* **What needs to be done**: In the listing that follows, find the line with "Screen dimensions: 1086x793", then copy exactly from it through the line with "Viewport: 797px width, 510px", leaving out every picture.

* **Supplied data**:
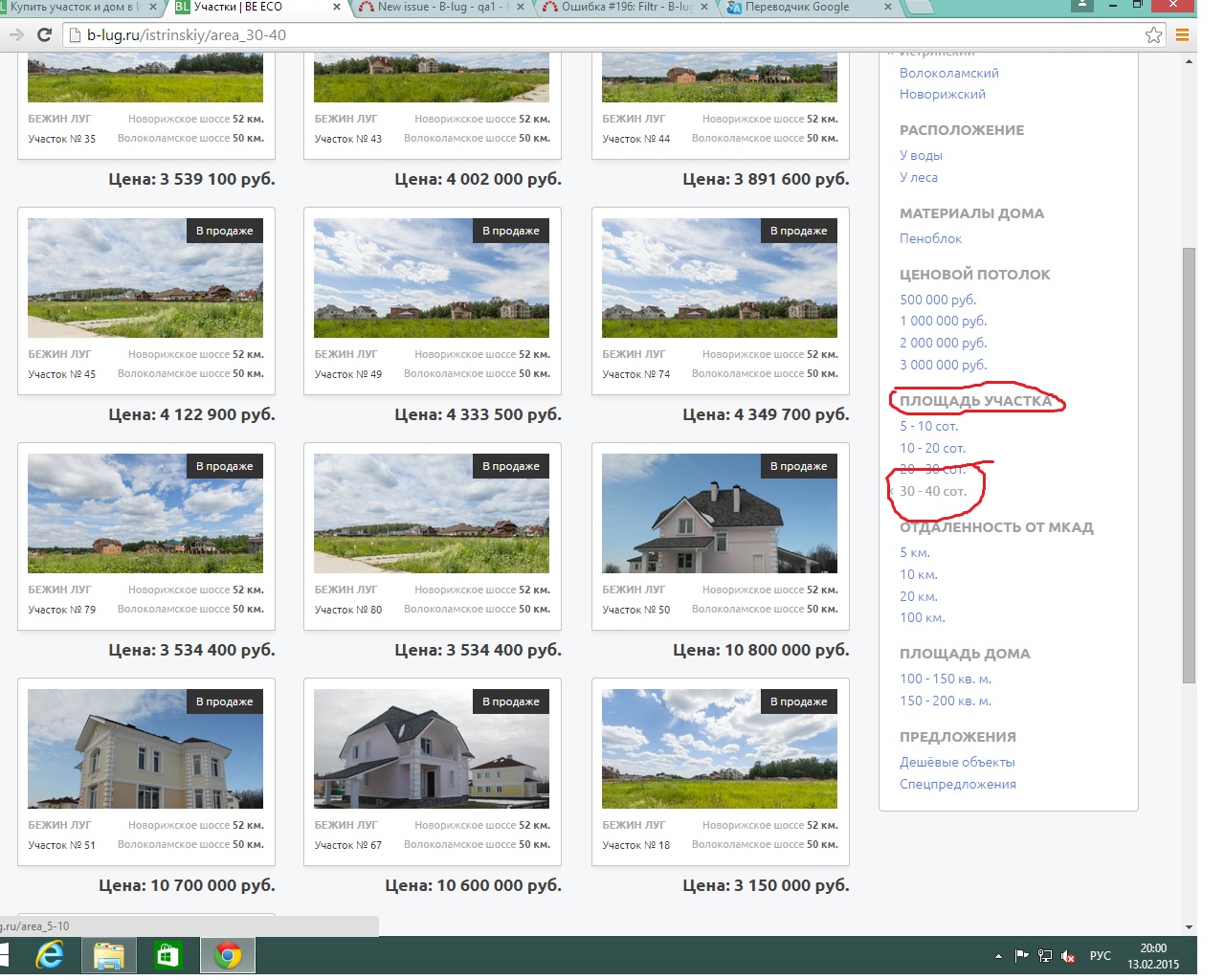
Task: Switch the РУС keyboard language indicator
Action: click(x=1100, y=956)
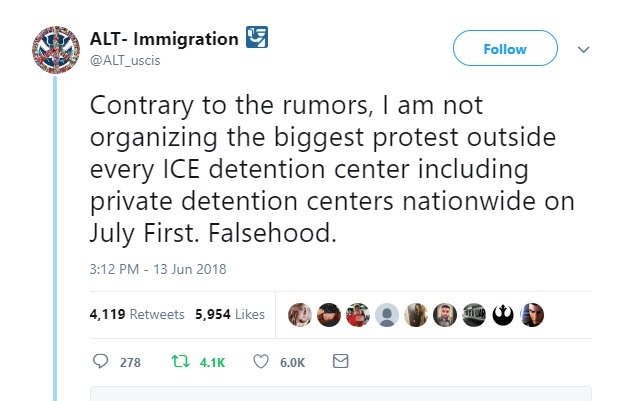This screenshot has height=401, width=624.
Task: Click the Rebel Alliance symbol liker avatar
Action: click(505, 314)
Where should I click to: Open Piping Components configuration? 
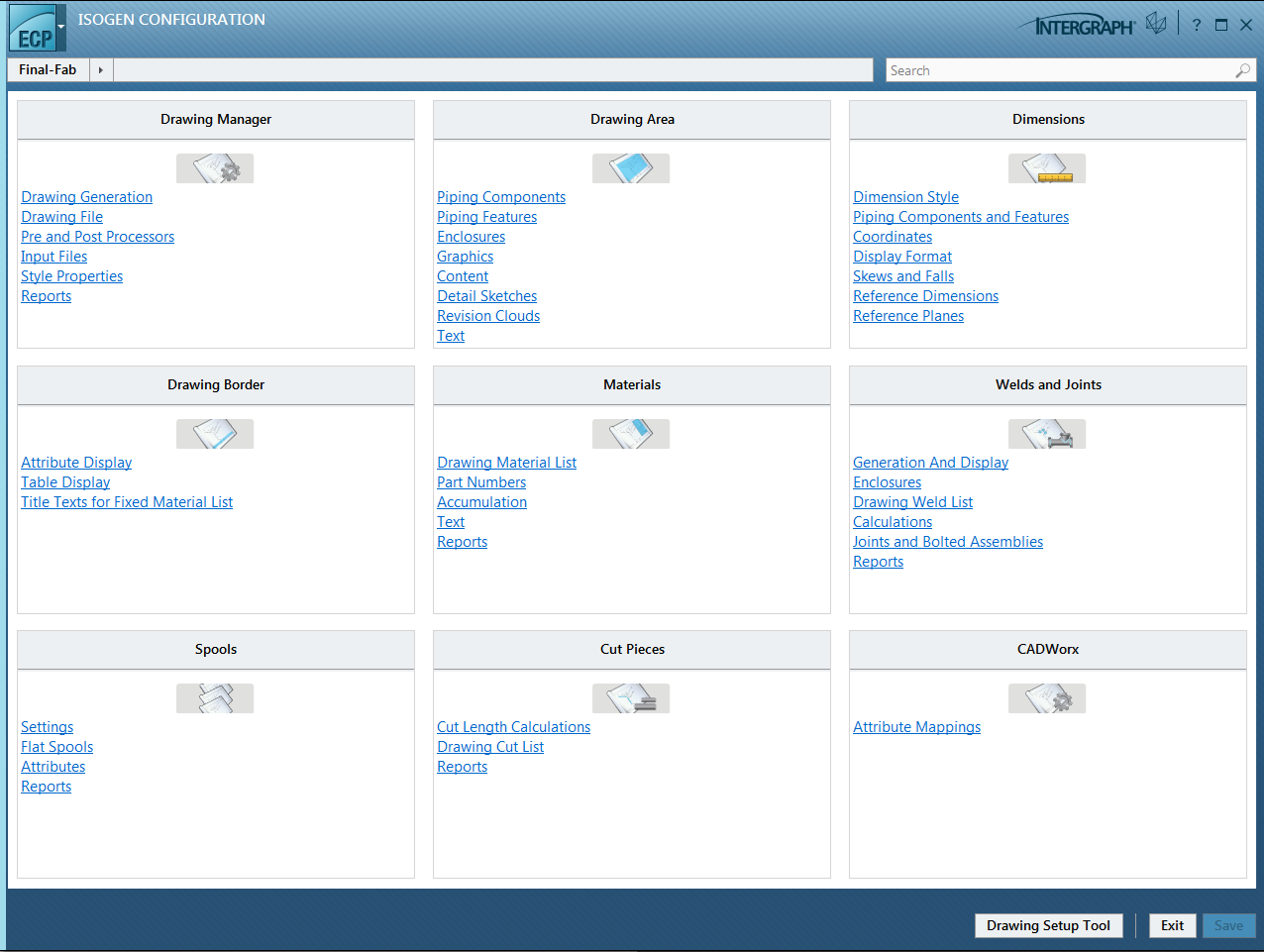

--

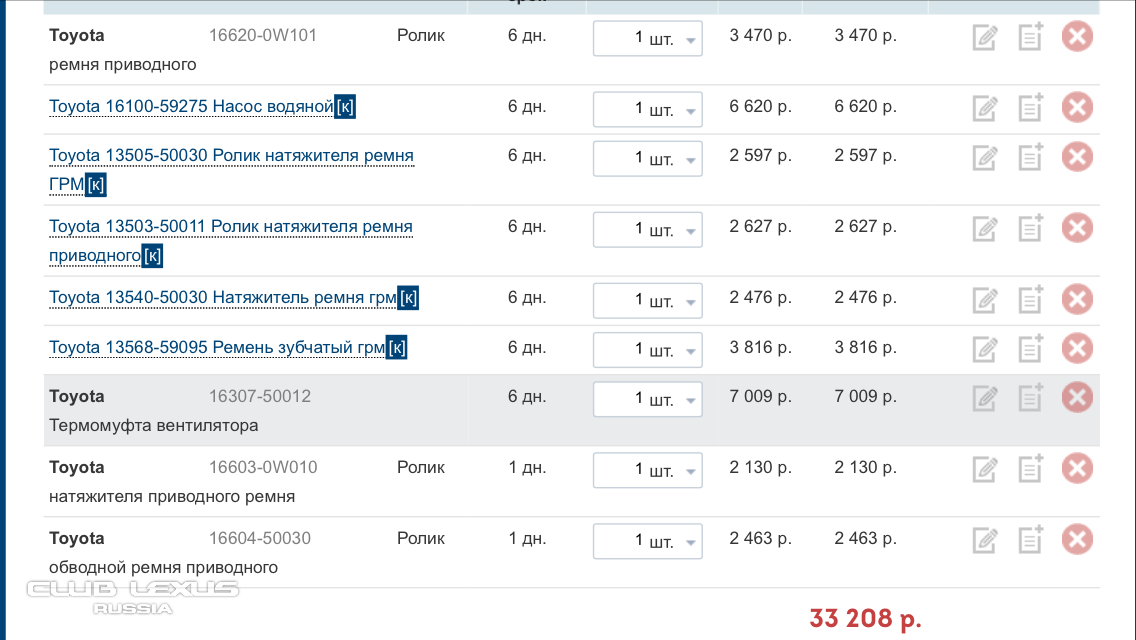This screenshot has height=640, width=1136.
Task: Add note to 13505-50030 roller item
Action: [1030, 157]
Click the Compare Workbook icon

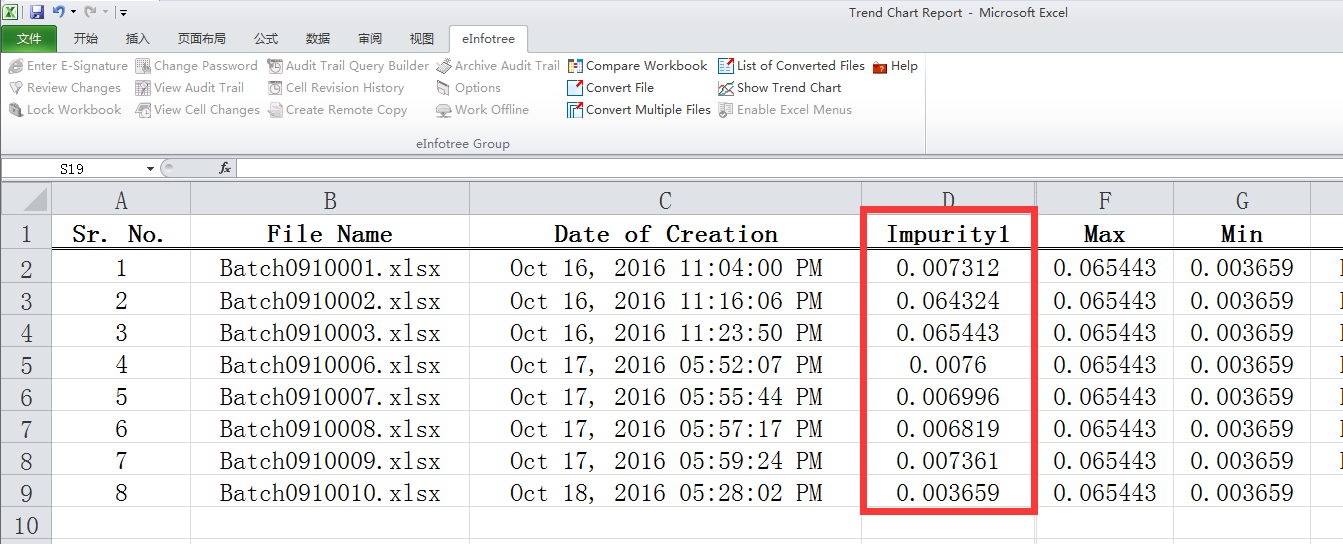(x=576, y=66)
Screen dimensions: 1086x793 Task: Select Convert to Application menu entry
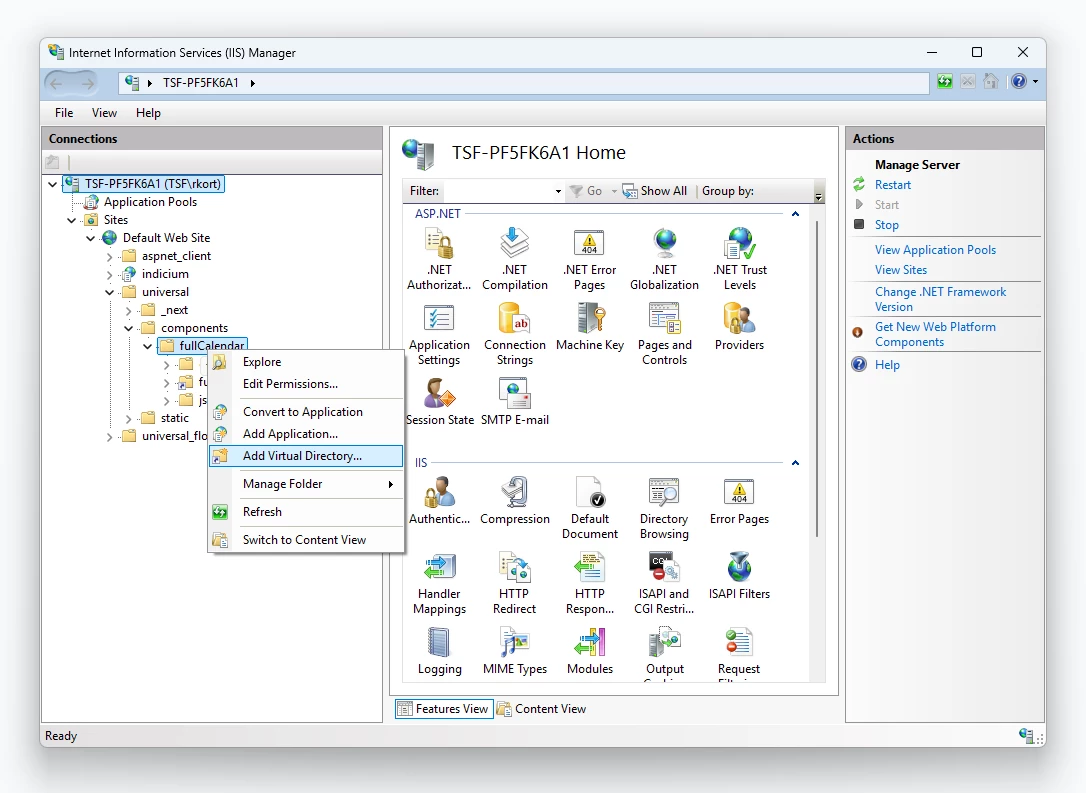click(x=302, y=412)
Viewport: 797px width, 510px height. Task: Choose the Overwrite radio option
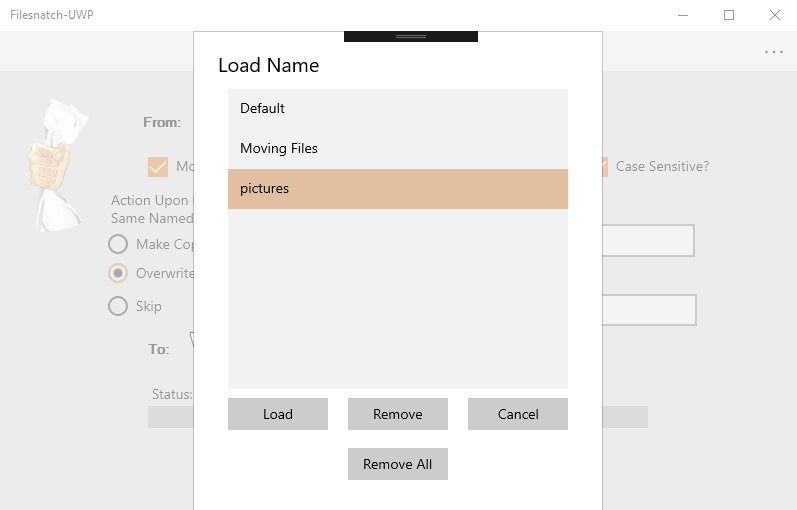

--

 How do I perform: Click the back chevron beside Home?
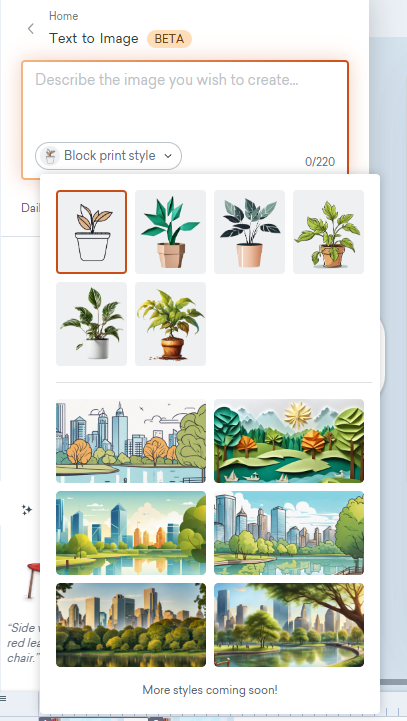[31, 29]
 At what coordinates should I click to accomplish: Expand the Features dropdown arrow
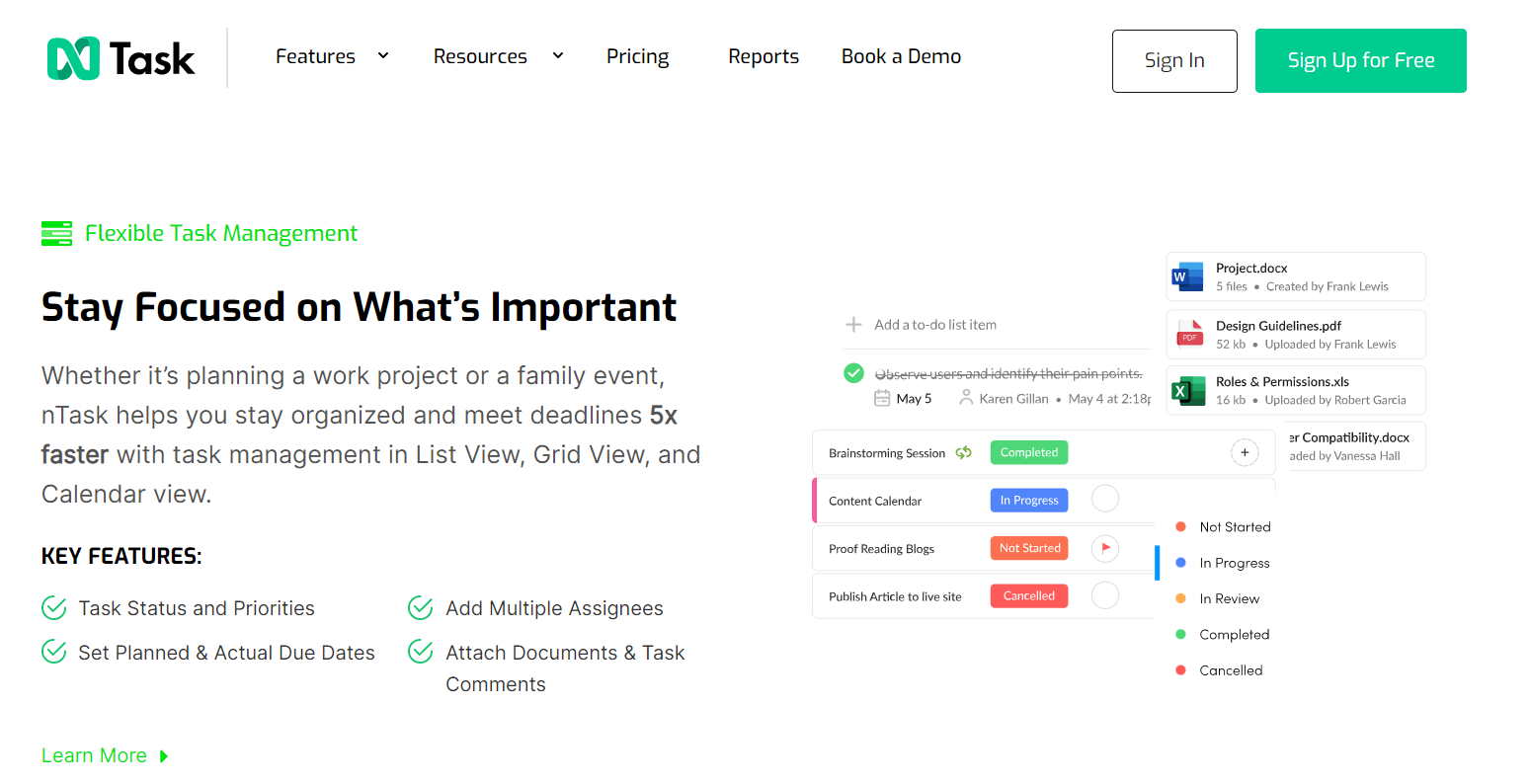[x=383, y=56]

* **Exercise result**:
Screen dimensions: 1086x793 Task: Select Convert to Application menu entry
click(x=302, y=412)
Viewport: 797px width, 510px height. Task: Choose the Overwrite radio option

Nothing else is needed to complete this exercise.